Tokyo Electric Power Co. said Saturday that the trench problem at the crippled Fukushima No. 1 nuclear plant has cropped up again and is sending highly radioactive water into the sea.

The water in the underground passage, which runs under the turbine building of reactor 2, contains 2.35 billion becquerels of cesium per liter, roughly the same as that measured right after the crisis began in spring 2011.

The latest sample, taken Friday from a trench, contained 750 million becquerels of cesium-134, 1.6 billion becquerels of cesium-137 and 750 million becquerels of other radioactive substances, the utility said.

A sample from April 2011 contained 1.8 billion becquerels of both cesium-134 and cesium-137 per liter.
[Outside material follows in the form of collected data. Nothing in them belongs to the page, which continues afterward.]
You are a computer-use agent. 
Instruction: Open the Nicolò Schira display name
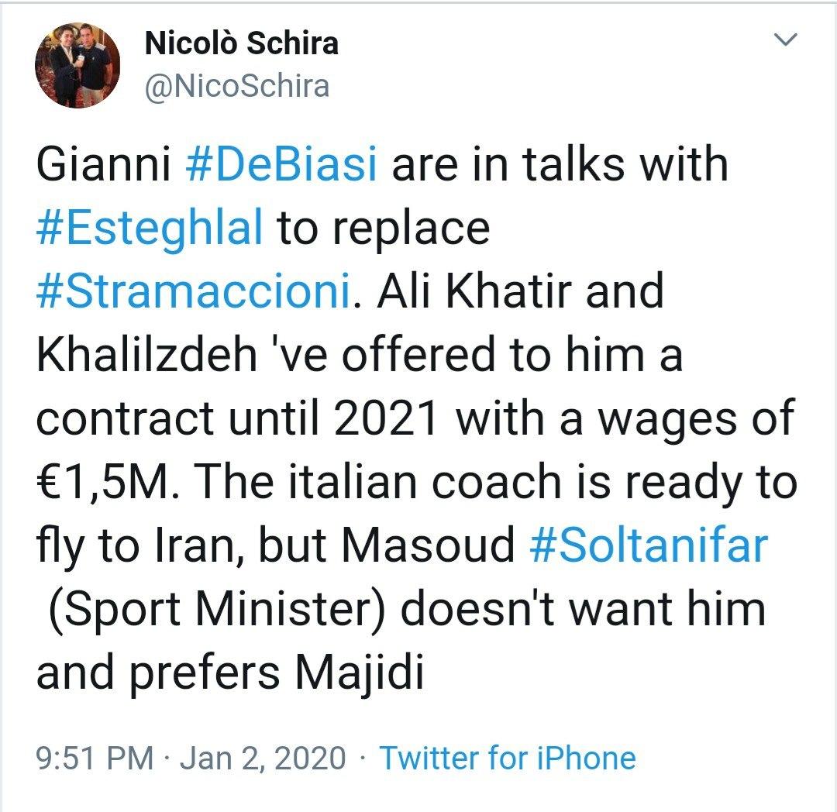tap(241, 43)
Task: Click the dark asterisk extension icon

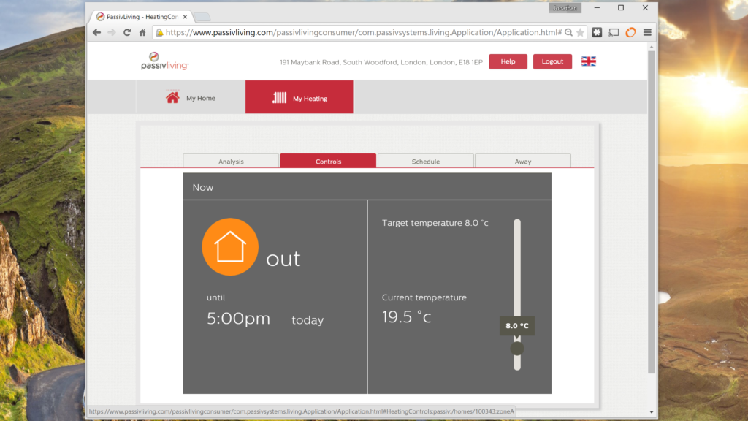Action: click(597, 32)
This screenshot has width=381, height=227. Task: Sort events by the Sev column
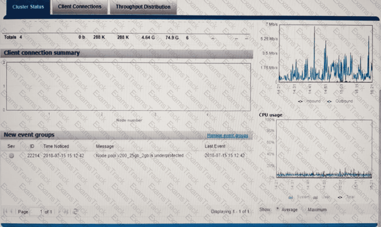pos(11,146)
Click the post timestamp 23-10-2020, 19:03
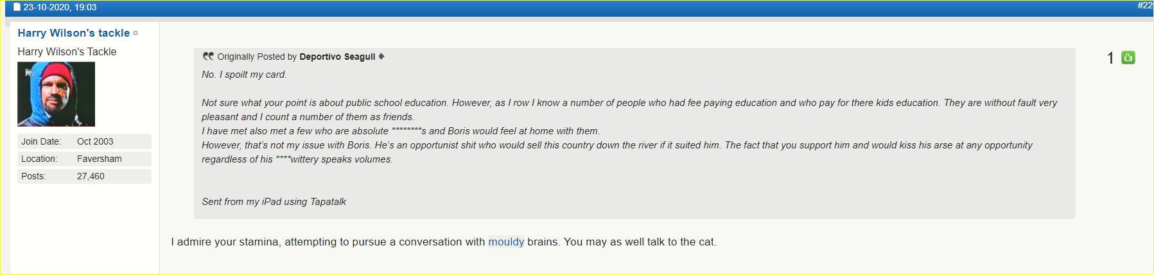Viewport: 1154px width, 275px height. point(60,7)
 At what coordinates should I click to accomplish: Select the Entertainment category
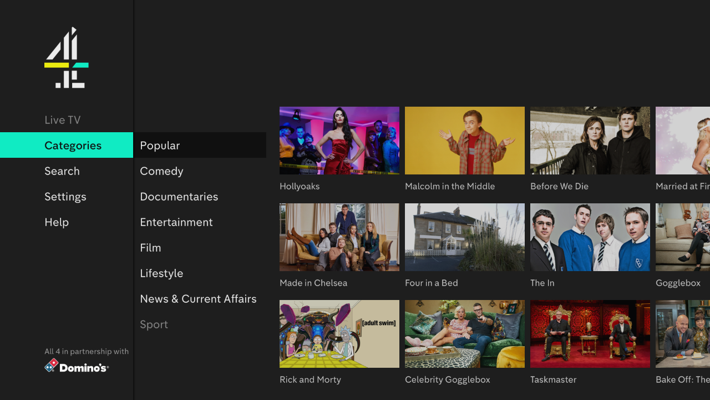(x=176, y=222)
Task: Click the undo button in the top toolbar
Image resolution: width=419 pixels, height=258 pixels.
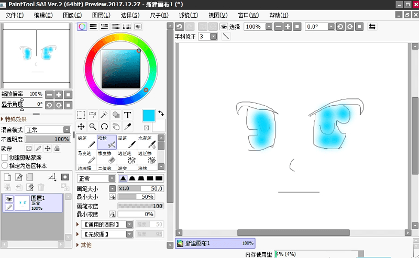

Cesium has a half-life of about 30 years.

The trench is believed to be the source of the groundwater problem that's been baffling Tepco's experts for months. Their current theory is that the highly radioactive water found and left in the trench in 2011 is now leaking directly into the groundwater, which is seeping into the sea.

Tepco finally admitted Monday that contaminated water was getting into the Pacific. The admission came after the Nuclear Regulation Authority pointed out that highly radioactive water was "strongly suspected" to be seeping into the ground under the site and making its way to the sea.

The utility hopes to halt the problem by building a wall out of liquid glass between the reactors and the sea and removing the contaminated water from the underground passage.